Angga tak membalas ucapan Livi, dirinya hanya mengulas senyum di balik helm teropong yang ia pakai. Segera ia pun menarik gagang gas motornya dan bersiap memecah kepadatan jalanan.
****
Haaaiii semunya..
Ini karya ku yang kedua ya, semoga kalian suka. Meneruskan dari ceritaku yang pertama tapi kali ini bukan Alya dan Akbar yang dibahas melainkan Livia dan Angga.
Dukung Author dengan komen dan like di tiap part-nya ya.
Happy Reading🥰
Livi dan Angga sampai di depan rumah Livi saat langit sudah mulai menggelap. Senyum yang terus terurai dari bibir Livi seketika menghilang saat melihat mobil mewah yang terparkir di halaman rumahnya. Ia turun dari motor Angga dengan raut wajah berubah muram, tangannya sibuk melepas kait tali helm agar terlepas dengan matanya menatap ke arah dalam halaman rumahnya.
Angga memperhatikan Livi, matanya juga menatap kemana mata Livi melihat. "Orang tuamu sudah pulang?" tanya Angga yang mengenali siapa pemilik mobil mewah itu.
Livi menghela nafas lalu mengangguk, ia menundukkan pandangannya sambil mengerucutkan bibirnya. Wajahnya muram yang terbesit kesedihan.
"Sudah masuk sana! Kamu tidak rindu pada mereka?" tanya Angga lalu mengacak pelan pucuk kepala Livi.
"Aku lebih suka mereka pergi bekerja dan meninggalkan ku sendiri di rumah!" Balas Livi dengan ketus.
"Kamu anak satu satunya mereka. Jadi menurutlah!" Angga yang tahu bagaimana hubungan Livia dengan orang tuanya mencoba memberi nasihat.
"Jangan menasehati ku lagi. Aku bosan dan tidak suka!" Kata Livi sambil melirik malas ke arah Angga.
Laki laki itu mengurai senyum. "Sudah masuk sana! Telfon aku jika membutuhkan bantuan ku."
"Bantu aku kabur sekarang?" Cetus Livia yang seketika membuat Angga terkesiap ditempatnya sejenak, kemudian disusul tawa darinya.

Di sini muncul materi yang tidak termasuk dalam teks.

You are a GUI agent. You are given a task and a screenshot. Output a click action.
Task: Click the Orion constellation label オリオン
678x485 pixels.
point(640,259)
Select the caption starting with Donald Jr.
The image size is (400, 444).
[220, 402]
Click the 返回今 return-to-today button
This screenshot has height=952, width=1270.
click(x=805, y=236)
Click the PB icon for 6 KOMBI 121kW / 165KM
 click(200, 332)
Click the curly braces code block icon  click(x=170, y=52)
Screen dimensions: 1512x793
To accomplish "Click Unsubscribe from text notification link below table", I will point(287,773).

"Kamu mau aku di penggal sama om Gunawan? Bawa lari anak gadis orang? Salah salah nanti aku dinikahin sama kamu bawa lari anaknya?" tutur Angga lalu kembali tertawa.
Livi sedikit mengurai senyum mendengar ucapan Angga yang hanya candaan belaka, namun dalam hatinya ia mengamini ucapan itu. Karena ia percaya jika ucapan adalah doa. Berharap kata kata itu akan terwujud suatu saat nanti.

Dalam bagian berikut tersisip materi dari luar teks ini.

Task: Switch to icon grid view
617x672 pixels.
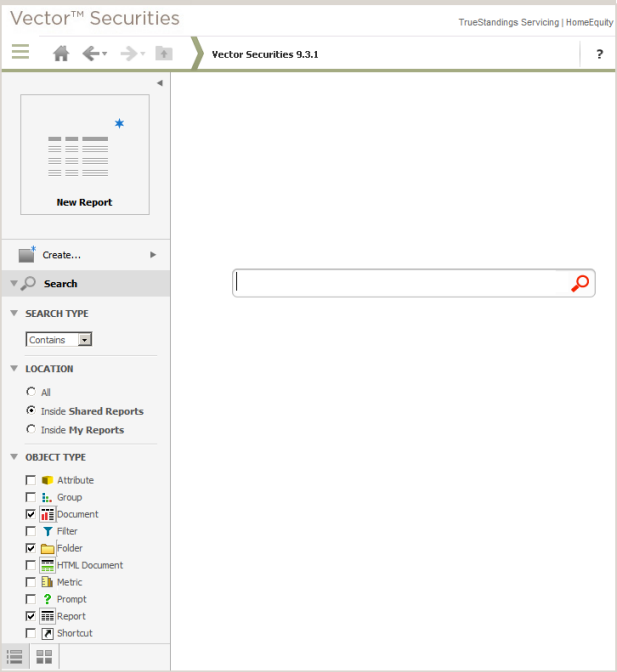Action: (44, 657)
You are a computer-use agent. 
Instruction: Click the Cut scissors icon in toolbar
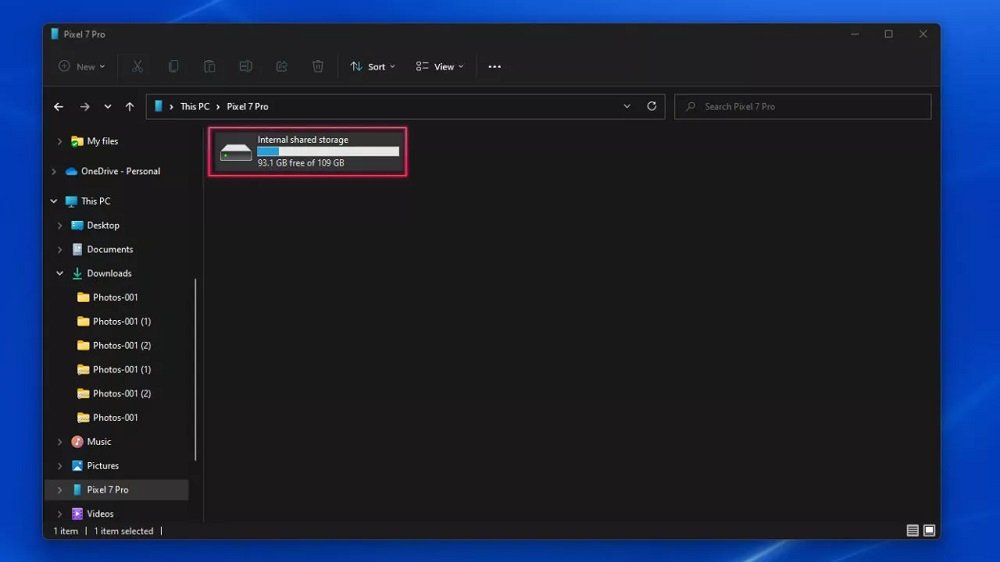138,67
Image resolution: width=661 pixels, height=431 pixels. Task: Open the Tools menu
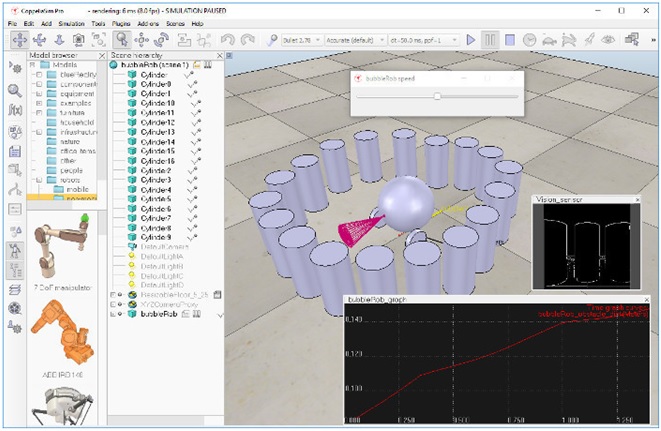98,24
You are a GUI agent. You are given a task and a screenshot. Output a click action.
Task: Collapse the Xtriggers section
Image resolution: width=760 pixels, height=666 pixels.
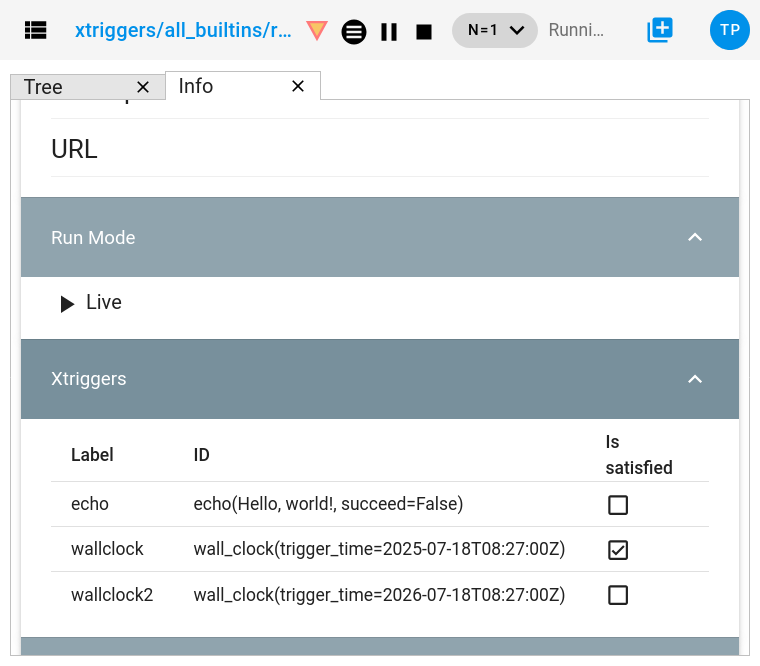click(695, 379)
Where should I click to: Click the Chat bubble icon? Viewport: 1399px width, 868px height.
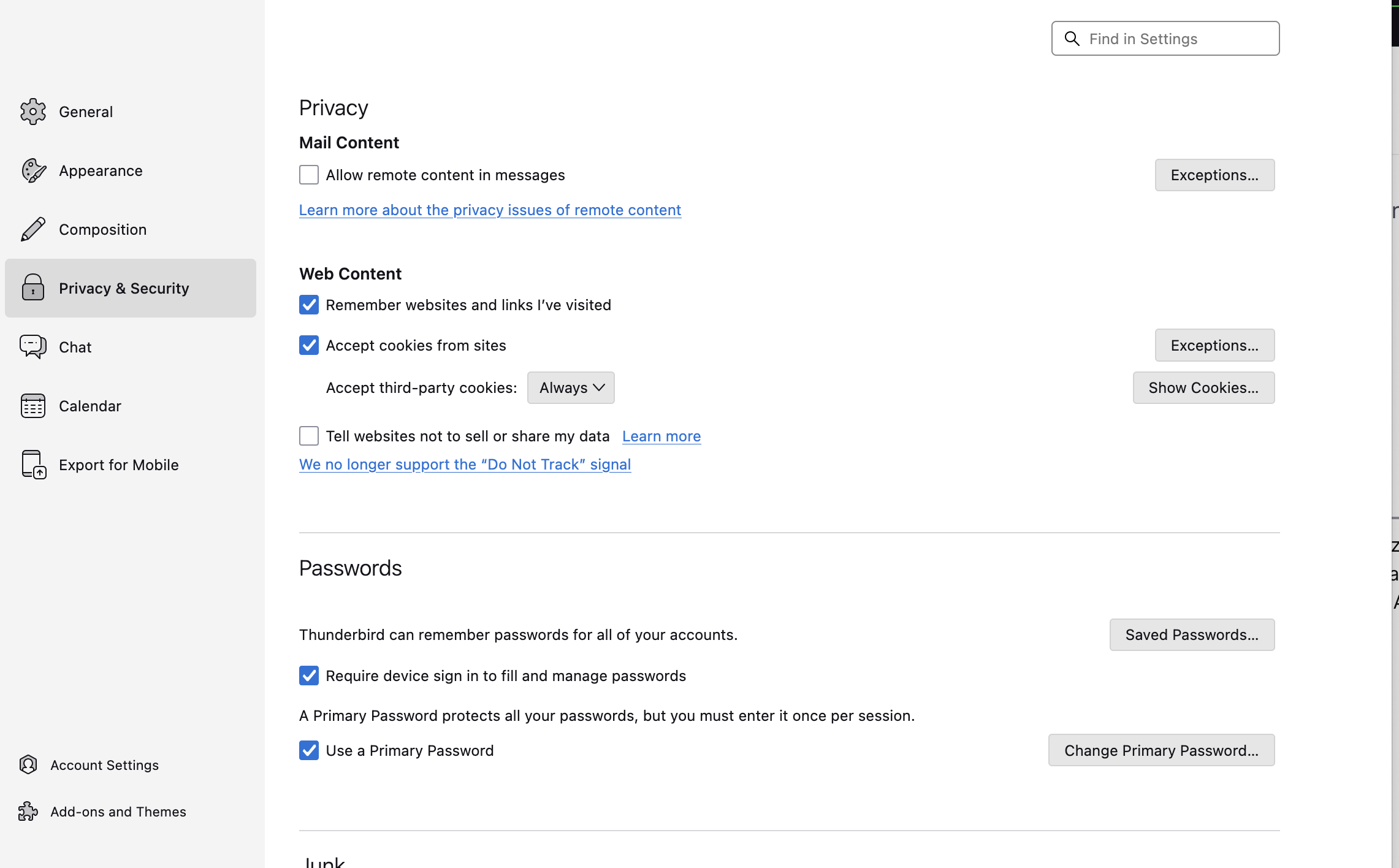[33, 347]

"Apaan si kak? Udah sana kamu pulang! aku masuk dulu!" Usir Livi sambil menyerahkan helm ke tangan Angga.
"Yang nurut sama orang tua." Ucap Angga menasihati sambil memasang helmnya kembali. "Aku pulang ya?" pamitnya lalu segera menarik gas saat Livi telah mengganguk.
Dengan langkah berat Livi mulai memasuki rumahnya. Selalu ditinggal sendiri oleh kedua orang tuanya dengan alasan bisnis yang sudah dialami Livi sejak kecil, membuat gadis remaja itu terbiasa hanya hidup berteman dengan beberapa asisten rumah tangga yang menemaninya sejak kecil.
Beranjak remaja, dirinya tak lagi menuntut kasih sayang dari kedua orang tuanya. Malah semakin terbiasa dan nyaman tanpa kehadiran orang tuanya. Kasih sayang berlimpah yang diberikan para asisten rumah tangganya sudah cukup memenuhi kasih sayang yang hampir tidak pernah ia dapat dari kedua orang tuanya.
Memasuki ruang tamu rumahnya, seorang wanita paruh baya dengan uban yang mulai menghiasi rambut yang digelung itu segera menghampiri dengan wajah cemas.
"Kok baru pulang non?" tanya Bi Yani lalu segera melepas tas ransel di punggung Livi. Mengamati keseluruhan dari ujung kepala hingga ujung kaki Livi. Takut sesuatu terjadi pada majikan yang sudah seperti anaknya sendiri. "Nyonya dan Tuan sudah pulang non. Beliau nyariin non." Ujar Bi Yani.
"Tumben nyariin." Jawab Livi enteng lalu meneruskan langkahnya menuju kamarnya dan diikuti Bi Yani dibelakangnya.
Ia merebahkan diri di atas ranjang berwarna putih itu setelah sampai di kamarnya.
"Mau mandi dulu apa makan dulu non?" tanya Bi Yani sambil memijit kaki Livi.
Livi tak lantas menjawab, gadis itu mendudukkan diri, memeluk boneka Teddy bear besar dalam dekapannya. "Mereka kemana Bi? Kok gak kelihatan?" tanya Livi.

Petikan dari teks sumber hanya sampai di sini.